Effective data selection via deep learning processes and corresponding learning strategies in ultrasound image classification.
Authors
Affiliations (2)
Affiliations (2)
- Department of Radiology, Severance Hospital, Research Institute of Radiological Science, College of Medicine, Yonsei University, 50 Yonsei-ro, Seodaemun-gu, Seoul, 03722, Republic of Korea.
- School of Mathematics and Computing, Yonsei University, 50 Yonsei-ro, Seodaemun-gu, Seoul, 03722, Republic of Korea. [email protected].
Abstract
In this study, we propose a novel approach to enhancing transfer learning by optimizing data selection through deep learning techniques and corresponding innovative learning strategies. This method is particularly beneficial when the available dataset has reached its limit and cannot be further expanded.

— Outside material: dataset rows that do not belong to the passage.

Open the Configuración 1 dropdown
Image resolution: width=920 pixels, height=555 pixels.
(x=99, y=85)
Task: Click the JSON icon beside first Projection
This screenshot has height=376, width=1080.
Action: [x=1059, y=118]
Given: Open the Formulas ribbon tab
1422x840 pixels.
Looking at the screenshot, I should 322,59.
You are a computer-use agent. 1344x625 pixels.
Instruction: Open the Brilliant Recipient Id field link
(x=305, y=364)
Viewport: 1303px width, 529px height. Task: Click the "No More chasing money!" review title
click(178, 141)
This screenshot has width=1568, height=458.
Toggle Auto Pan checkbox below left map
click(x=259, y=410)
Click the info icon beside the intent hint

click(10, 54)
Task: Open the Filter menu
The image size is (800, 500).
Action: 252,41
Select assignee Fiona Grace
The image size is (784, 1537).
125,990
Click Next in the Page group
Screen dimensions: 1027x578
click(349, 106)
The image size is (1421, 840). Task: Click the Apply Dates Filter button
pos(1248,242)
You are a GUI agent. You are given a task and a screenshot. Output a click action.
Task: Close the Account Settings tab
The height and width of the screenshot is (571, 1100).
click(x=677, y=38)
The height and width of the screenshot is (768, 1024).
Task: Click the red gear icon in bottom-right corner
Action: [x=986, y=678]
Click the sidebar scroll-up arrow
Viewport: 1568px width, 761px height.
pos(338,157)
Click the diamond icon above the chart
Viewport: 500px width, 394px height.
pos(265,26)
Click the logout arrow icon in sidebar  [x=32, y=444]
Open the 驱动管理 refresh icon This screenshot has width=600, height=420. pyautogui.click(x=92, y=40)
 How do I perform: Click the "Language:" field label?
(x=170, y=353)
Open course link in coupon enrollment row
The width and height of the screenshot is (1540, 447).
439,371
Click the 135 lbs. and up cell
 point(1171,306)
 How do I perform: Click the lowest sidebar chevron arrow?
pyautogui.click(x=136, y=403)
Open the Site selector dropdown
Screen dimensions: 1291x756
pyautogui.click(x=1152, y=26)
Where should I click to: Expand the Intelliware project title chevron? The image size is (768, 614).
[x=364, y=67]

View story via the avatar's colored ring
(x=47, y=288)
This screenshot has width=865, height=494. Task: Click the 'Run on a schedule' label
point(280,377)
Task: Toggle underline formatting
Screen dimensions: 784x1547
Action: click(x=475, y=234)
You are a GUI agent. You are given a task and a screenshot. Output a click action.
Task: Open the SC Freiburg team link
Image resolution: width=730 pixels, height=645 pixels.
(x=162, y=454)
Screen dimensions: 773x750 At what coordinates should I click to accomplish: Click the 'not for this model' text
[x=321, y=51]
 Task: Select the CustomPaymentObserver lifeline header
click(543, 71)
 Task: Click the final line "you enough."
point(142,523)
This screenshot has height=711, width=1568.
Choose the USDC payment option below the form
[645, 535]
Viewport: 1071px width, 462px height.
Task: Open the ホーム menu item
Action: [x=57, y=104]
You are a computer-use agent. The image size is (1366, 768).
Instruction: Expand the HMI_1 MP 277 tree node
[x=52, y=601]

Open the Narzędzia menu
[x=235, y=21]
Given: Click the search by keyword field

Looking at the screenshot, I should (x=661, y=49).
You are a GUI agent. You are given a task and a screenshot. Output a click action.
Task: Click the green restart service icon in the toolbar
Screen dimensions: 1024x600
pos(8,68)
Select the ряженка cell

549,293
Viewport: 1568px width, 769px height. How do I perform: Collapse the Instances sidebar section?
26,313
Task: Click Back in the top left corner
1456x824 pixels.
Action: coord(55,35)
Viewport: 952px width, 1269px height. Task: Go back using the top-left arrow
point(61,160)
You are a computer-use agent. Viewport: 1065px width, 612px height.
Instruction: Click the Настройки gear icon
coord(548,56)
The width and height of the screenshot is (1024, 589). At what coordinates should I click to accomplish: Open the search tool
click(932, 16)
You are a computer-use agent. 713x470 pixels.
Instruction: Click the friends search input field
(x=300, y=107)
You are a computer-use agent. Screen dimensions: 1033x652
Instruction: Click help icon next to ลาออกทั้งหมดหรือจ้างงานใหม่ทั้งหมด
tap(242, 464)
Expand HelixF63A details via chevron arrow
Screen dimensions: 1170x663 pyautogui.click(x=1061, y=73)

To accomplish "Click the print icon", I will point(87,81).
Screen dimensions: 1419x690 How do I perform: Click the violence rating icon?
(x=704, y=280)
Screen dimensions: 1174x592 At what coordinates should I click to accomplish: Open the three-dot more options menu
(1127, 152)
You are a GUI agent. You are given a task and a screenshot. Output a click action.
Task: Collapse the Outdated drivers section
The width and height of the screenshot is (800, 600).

Our approach focuses on maximizing the use of existing data to improve learning outcomes which offers an effective solution for data-limited applications in medical imaging classification. The proposed method consists of two stages. In the first stage, an original network performs the initial classification. When the original network exhibits low confidence in its predictions, ambiguous classifications are passed to a secondary decision-making step involving a newly trained network, referred to as the True network. The True network shares the same architecture as the original network but is trained on a subset of the original dataset that is selected based on consensus among multiple independent networks. It is then used to verify the classification results of the original network, identifying and correcting any misclassified images. To evaluate the effectiveness of our approach, we conducted experiments using thyroid nodule ultrasound images with the ResNet101 and Vision Transformer architectures along with eleven other pre-trained neural networks. The proposed method led to performance improvements across all five key metrics, accuracy, sensitivity, specificity, F1-score, and AUC, compared to using only the original or True networks in ResNet101. Additionally, the True network showed strong performance when applied to the Vision Transformer and similar enhancements were observed across multiple convolutional neural network architectures. Furthermore, to assess the robustness and adaptability of our method across different medical imaging modalities, we applied it to dermoscopic images and observed similar performance enhancements. These results provide evidence of the effectiveness of our approach in improving transfer learning-based medical image classification without requiring additional training data.